Cida também aponta que a escola tem um papel diante da responsabilidade social em conduzir o aluno a refletir de maneira empática a respeito das implicações desastrosas da intolerância racial. “A abertura para desenvolver esse tipo de atividade extraclasse configura a educação baseada em princípios, regida por valores éticos e morais. É o que faz valer o nosso lema “Além do Ensino”. O tema é de tal relevância que um dia de condução à consciência é muito pouco. Justamente por isso, não se pode passar despercebido. Toda instituição educacional deveria trabalhar unida para garantir que o respeito, dia a dia, sobressaia ao retrocesso. Desta forma é possível refletir sobre o racismo velado, muito presente no Brasil”, pondera a docente.

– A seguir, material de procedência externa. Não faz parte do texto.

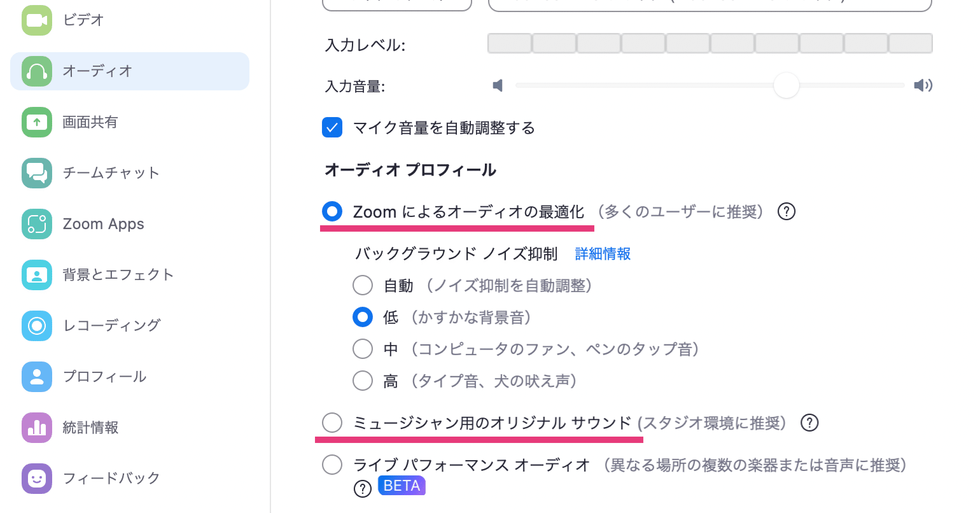
Task: Switch to チームチャット settings
Action: (111, 172)
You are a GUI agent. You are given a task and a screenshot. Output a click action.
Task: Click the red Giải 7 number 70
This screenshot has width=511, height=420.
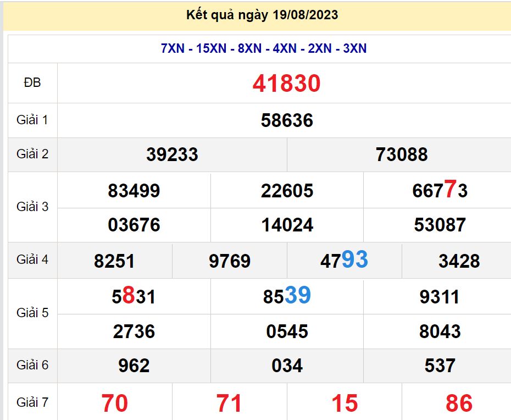114,404
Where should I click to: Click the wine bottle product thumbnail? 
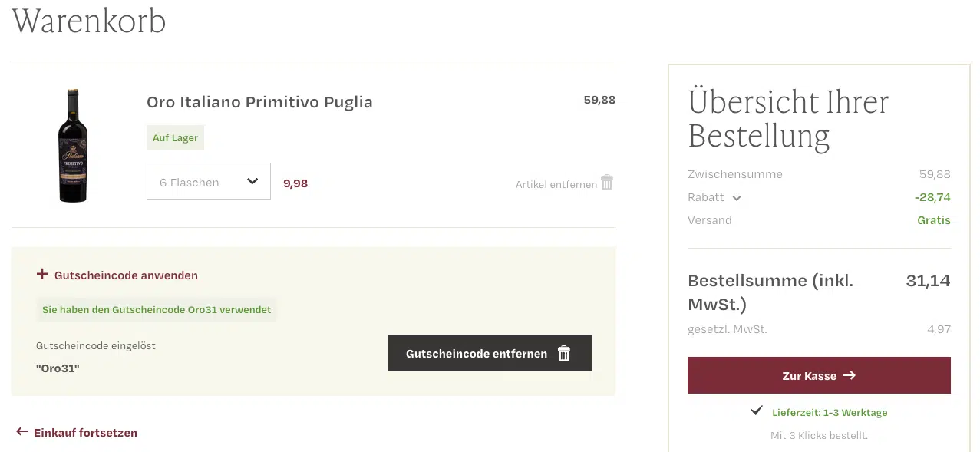point(73,145)
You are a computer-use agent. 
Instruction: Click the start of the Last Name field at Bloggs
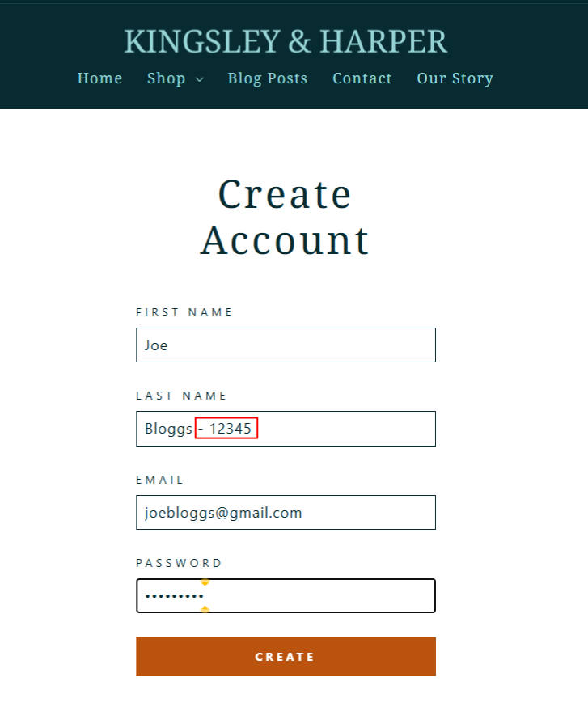(168, 429)

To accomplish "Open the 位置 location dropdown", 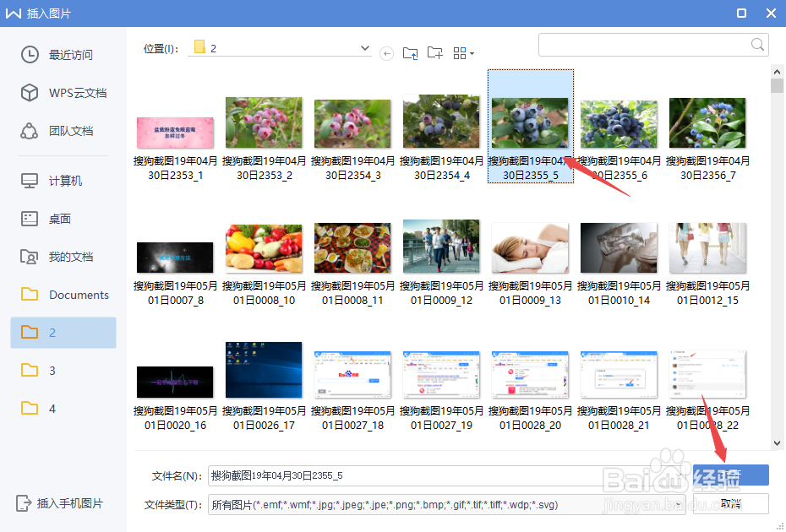I will [x=363, y=48].
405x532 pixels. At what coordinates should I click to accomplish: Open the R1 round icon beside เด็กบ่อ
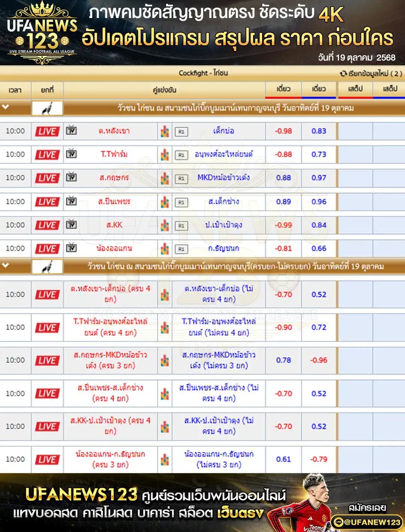(181, 132)
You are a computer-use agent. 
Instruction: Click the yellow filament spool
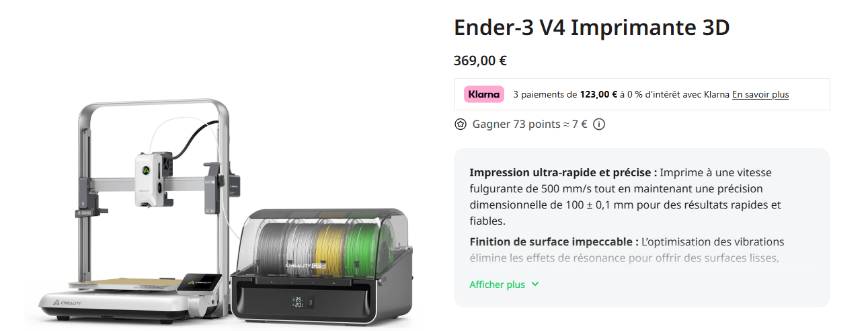331,244

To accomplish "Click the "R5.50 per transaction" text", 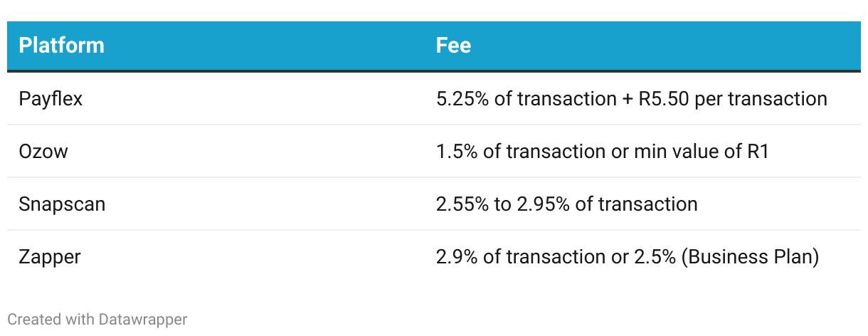I will (733, 98).
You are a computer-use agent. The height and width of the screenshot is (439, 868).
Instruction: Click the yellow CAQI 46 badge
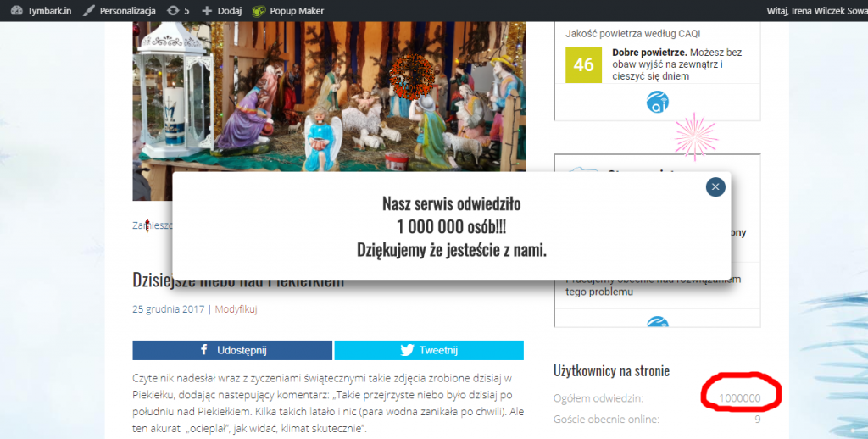coord(583,64)
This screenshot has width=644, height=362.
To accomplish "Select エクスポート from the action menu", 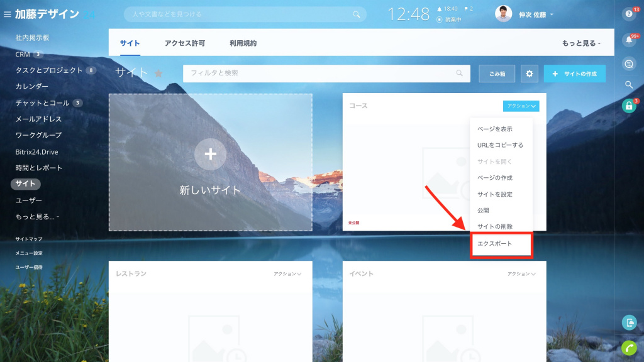I will [501, 244].

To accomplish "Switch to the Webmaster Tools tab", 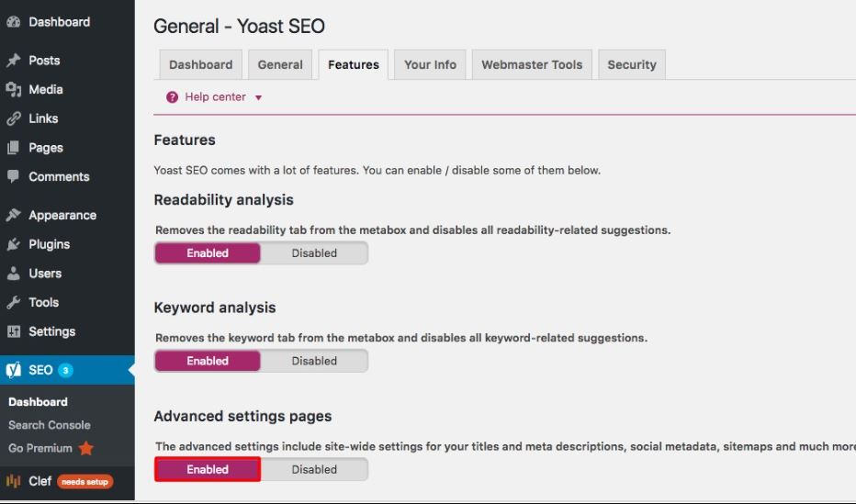I will click(x=532, y=64).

Cinquenta e seis vírgula dez por cento. Esse é o percentual de pessoas que se declaram negras no Brasil, segundo a Pesquisa Nacional por Amostra de Domicílios (Pnad). “A consciência negra é uma das datas mais significativas pra mim, por questões históricas e sociais. Fazer parte da construção desse projeto foi incrível, a partir dele foi possível aprender e também ensinar. Essa apresentação ficará marcada por muito tempo”, conclui a aluna Ana Júlia, do 3º ano, e uma das organizadoras do projeto.